WORK ITEM
Copy every line of the data that includes the string "with".

[MATERIAL SHOWN — start]

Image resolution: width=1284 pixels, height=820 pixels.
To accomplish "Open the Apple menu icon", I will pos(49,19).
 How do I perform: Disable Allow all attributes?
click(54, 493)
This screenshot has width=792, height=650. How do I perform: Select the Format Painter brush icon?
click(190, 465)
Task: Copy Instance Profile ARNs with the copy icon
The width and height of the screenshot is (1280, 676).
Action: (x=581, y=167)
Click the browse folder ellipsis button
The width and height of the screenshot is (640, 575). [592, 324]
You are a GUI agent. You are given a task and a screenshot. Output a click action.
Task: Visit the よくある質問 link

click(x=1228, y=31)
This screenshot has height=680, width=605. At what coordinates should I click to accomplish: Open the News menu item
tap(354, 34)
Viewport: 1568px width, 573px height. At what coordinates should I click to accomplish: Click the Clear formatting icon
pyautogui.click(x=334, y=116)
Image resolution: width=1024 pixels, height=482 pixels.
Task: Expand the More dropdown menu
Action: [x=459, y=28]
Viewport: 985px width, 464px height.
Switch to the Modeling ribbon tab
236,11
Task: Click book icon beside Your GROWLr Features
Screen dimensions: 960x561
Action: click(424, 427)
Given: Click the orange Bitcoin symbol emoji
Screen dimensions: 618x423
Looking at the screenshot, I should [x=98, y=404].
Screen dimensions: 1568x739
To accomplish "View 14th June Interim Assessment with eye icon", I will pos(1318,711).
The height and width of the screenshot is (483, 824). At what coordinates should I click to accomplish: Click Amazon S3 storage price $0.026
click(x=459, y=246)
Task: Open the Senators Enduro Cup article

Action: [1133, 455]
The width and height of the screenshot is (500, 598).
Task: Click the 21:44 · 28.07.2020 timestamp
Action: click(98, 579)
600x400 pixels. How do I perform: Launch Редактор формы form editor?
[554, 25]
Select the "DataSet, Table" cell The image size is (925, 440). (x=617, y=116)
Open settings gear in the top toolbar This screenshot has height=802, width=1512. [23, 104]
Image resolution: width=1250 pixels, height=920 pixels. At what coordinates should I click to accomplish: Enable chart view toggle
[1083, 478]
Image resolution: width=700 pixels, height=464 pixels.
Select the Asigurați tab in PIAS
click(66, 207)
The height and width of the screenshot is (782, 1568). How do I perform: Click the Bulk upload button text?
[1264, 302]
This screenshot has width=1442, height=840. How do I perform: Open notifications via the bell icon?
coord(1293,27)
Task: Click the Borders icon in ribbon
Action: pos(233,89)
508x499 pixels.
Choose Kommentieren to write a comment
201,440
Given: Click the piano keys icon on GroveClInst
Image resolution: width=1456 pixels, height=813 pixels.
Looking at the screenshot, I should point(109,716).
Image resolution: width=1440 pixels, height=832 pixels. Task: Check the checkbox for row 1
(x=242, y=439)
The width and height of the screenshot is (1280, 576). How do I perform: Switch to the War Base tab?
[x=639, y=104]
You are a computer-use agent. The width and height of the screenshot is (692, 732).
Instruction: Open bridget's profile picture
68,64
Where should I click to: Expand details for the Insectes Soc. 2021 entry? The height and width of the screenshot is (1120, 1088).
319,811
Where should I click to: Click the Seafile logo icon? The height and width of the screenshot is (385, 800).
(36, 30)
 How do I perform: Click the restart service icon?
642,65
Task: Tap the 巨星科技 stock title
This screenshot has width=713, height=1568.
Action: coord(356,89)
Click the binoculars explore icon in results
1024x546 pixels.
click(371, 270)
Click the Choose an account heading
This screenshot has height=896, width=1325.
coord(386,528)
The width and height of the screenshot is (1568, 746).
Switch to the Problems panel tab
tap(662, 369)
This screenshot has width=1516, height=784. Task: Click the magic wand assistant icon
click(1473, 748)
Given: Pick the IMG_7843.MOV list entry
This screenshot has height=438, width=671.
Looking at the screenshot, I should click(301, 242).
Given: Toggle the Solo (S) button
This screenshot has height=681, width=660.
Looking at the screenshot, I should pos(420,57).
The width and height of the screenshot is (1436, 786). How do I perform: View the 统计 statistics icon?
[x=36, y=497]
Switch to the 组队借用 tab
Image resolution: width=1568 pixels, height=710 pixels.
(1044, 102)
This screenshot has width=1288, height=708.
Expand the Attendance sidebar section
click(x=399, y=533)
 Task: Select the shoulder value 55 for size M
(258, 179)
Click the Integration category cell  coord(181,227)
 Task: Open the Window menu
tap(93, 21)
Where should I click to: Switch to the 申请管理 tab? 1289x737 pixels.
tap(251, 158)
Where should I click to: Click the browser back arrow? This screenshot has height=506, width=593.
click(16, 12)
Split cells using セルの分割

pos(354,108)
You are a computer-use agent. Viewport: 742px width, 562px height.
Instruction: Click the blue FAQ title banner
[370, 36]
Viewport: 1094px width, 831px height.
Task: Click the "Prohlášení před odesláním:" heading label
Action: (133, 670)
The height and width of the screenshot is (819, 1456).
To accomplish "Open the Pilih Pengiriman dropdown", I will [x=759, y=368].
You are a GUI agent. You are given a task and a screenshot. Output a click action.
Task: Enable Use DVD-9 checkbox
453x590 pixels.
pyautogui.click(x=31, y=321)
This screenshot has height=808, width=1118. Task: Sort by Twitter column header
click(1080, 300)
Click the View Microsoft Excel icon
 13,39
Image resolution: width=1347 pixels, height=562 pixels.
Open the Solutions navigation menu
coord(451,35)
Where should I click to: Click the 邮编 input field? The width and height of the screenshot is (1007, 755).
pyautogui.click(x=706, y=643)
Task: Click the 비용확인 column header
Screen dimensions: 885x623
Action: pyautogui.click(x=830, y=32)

[MATERIAL SHOWN — finish]

RESPONSE FOR THIS EXERCISE
Task: Copy Instance Profile ARNs with the copy icon
To accomplish "View 14th June Interim Assessment with eye icon", I will pos(1318,711).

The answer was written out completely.